Gingerol-loaded hollow manganese dioxide nanoparticles attenuate intervertebral disc oxidative stress

Abstract

Intervertebral disc degeneration (IVDD) is a major cause of chronic low back pain, thus therapies capable of halting its progression are urgently needed. Evidence suggests that oxidative stress is a key accelerator of IVDD, making interventions targeting reactive oxygen species (ROS) highly promising. The natural compound 6-gingerol has been proved to possess potent antioxidant properties, however, its therapeutic application is hampered by poor solubility, rapid clearance, and lack of targeted delivery. To address these limitations and investigate the effect of 6-gingerol on IVDD, we developed an integrated nanoplatform (H@G) by encapsulating 6-gingerol within hollow manganese dioxide nanoparticles. The synthesized H@G nanoparticles exhibited a uniform hollow spherical structure (∼100 nm), a high surface area, and successful drug loading without altering the carrier morphology. The nanoparticles demonstrated good stability in physiological media but underwent rapid degradation under acidic conditions and in an H₂O₂ microenvironment. Accordingly, H@G exhibited pH- and H₂O₂-responsive drug release. The H@G nanoparticles also displayed superoxide dismutase-like, hydroxyl radical-scavenging, and catalase-like activities in a concentration-dependent manner. Under H₂O₂-induced oxidative stress, H@G significantly enhanced the viability of nucleus pulposus cells, potently scavenged both intracellular and mitochondrial ROS, restored mitochondrial membrane potential, and preserved cristae ultrastructure.

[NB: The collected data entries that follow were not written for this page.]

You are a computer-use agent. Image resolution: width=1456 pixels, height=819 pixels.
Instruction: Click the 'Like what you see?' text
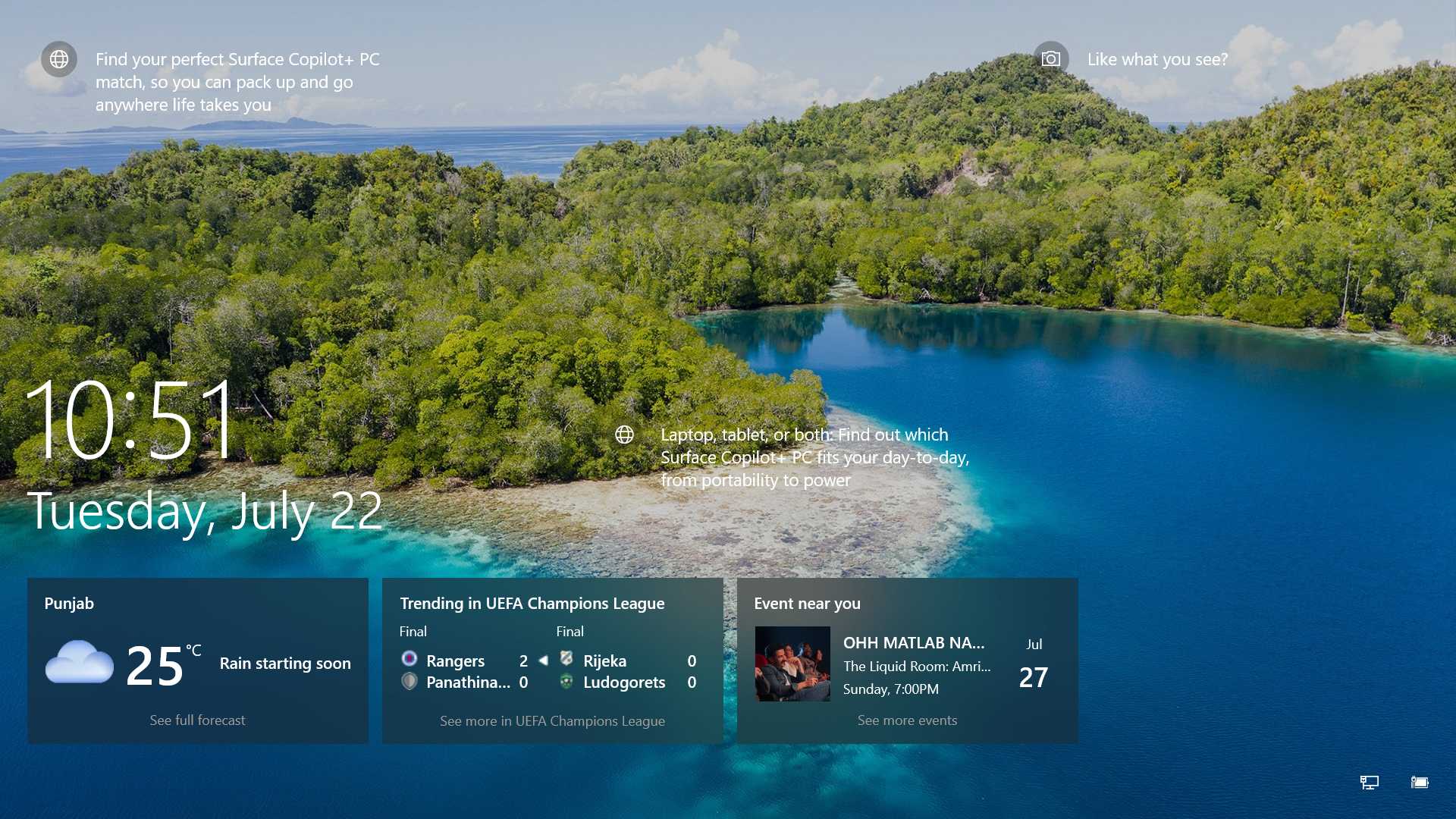pyautogui.click(x=1157, y=59)
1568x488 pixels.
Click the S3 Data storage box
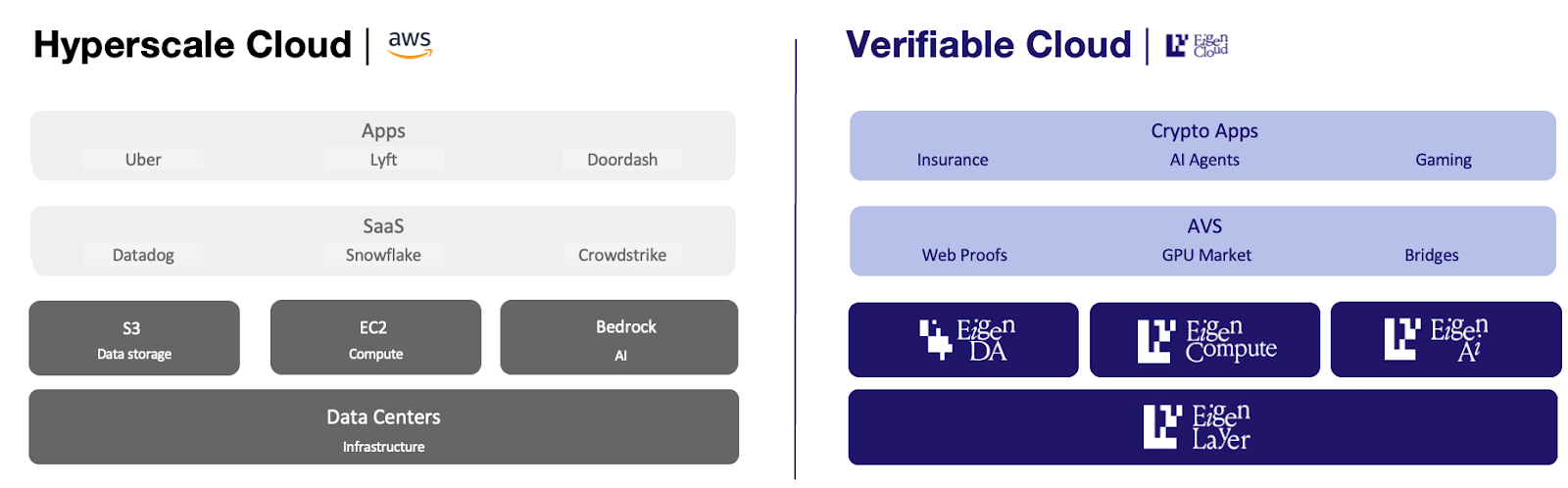pyautogui.click(x=134, y=338)
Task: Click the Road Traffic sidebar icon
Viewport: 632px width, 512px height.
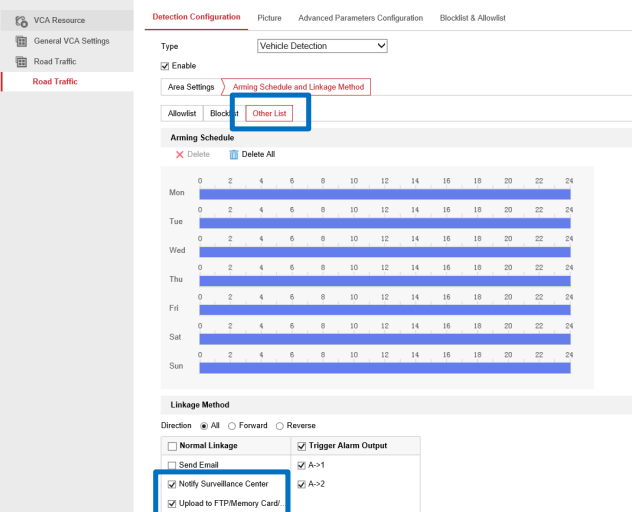Action: pos(21,62)
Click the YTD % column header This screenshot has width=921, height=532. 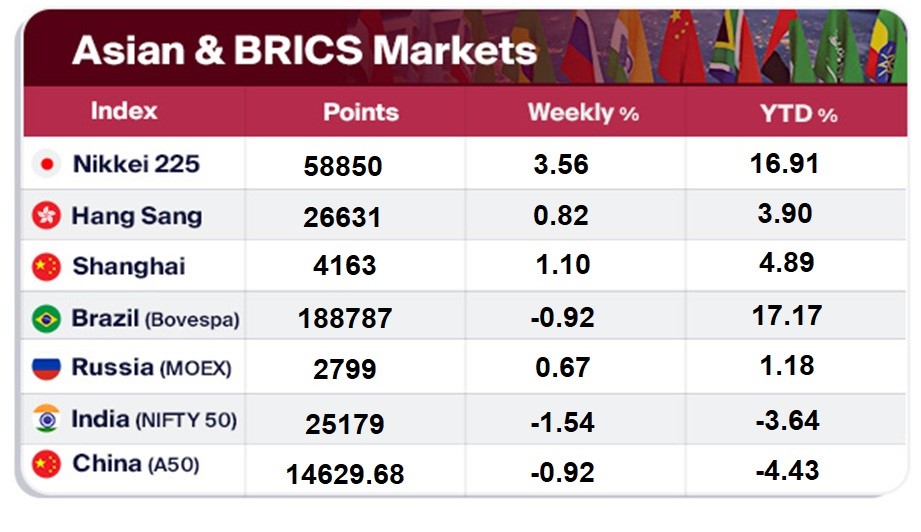click(x=798, y=113)
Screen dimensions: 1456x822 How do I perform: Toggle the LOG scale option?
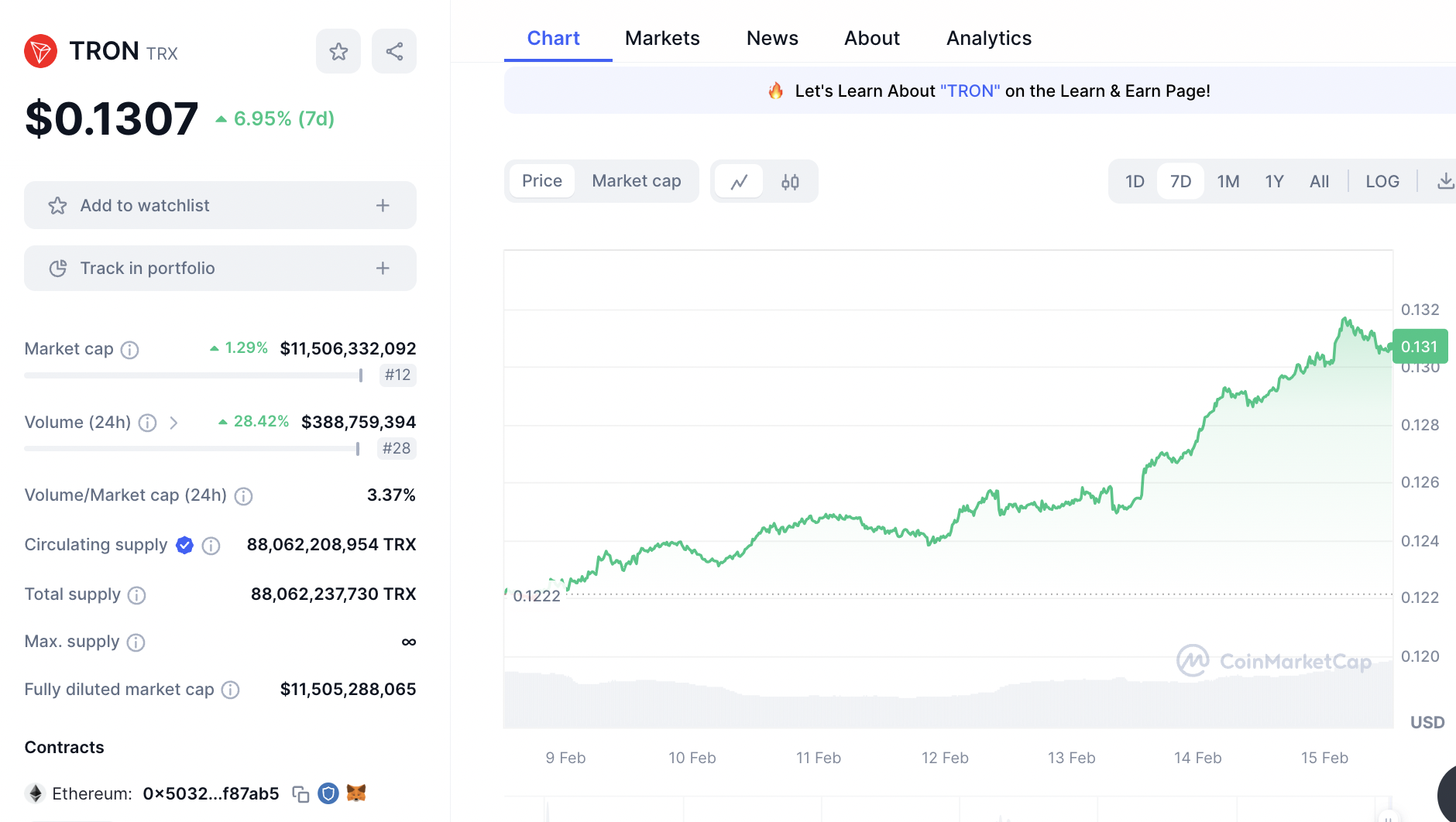pyautogui.click(x=1382, y=182)
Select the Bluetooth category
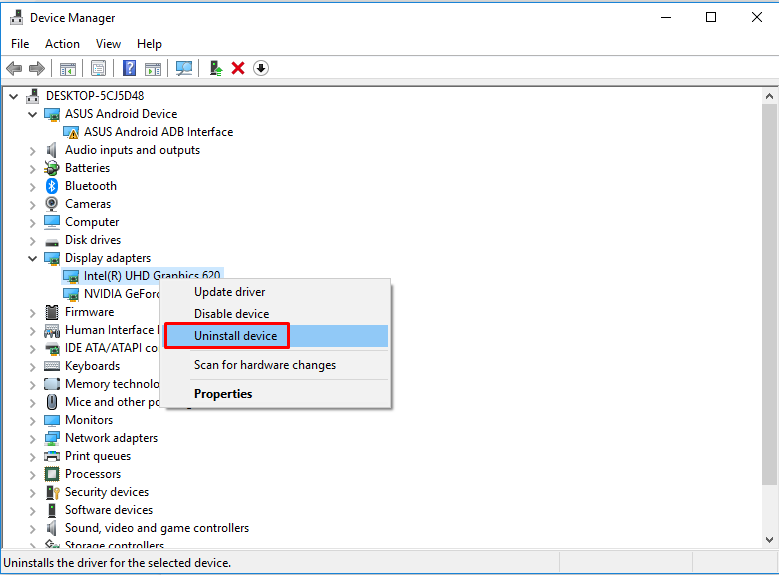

Furthermore, H@G restored extracellular matrix homeostasis under oxidative stress by upregulating anabolic markers (ACAN and COL2A1) and downregulating catabolic enzymes (MMP3 and MMP13). Collectively, our results demonstrate that the H@G nanosystem effectively attenuates oxidative stress, maintains mitochondrial homeostasis, and promotes matrix anabolism in NPCs, which provides a promising and targeted strategy to attenuate oxidative stress and disc degeneration in IVDD.